> _Task instructions_:
In the listing below, find each line containing "agent" and report it.

> _Source material_:
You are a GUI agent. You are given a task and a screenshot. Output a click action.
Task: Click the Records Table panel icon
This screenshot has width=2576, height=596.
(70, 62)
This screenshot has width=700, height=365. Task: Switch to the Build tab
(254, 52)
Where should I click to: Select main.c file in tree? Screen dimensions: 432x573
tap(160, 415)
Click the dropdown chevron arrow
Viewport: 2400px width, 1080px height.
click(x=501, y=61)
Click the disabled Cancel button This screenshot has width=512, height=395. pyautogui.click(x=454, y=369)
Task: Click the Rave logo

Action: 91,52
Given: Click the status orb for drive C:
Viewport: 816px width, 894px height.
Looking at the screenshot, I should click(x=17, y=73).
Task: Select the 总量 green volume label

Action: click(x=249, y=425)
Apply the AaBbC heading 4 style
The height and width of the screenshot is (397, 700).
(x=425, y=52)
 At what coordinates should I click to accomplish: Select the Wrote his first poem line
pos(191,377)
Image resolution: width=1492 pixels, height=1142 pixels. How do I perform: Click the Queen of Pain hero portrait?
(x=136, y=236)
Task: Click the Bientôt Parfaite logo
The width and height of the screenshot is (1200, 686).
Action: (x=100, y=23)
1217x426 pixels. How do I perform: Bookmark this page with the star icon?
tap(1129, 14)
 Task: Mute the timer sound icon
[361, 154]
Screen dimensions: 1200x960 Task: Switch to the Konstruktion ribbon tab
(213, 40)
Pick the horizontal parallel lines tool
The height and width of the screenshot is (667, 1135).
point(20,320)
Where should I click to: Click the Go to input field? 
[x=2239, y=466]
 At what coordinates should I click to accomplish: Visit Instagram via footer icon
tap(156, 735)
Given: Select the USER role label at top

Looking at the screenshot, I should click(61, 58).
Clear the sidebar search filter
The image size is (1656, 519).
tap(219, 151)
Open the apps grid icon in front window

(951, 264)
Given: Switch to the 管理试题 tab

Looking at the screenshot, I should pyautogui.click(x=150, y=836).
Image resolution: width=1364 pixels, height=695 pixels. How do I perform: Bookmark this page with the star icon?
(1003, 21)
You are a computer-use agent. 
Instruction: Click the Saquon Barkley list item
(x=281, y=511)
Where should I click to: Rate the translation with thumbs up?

> _Solution to the exercise_:
You are a GUI agent. You are given a task and a screenshot. Output a click action.
You are a computer-use agent. 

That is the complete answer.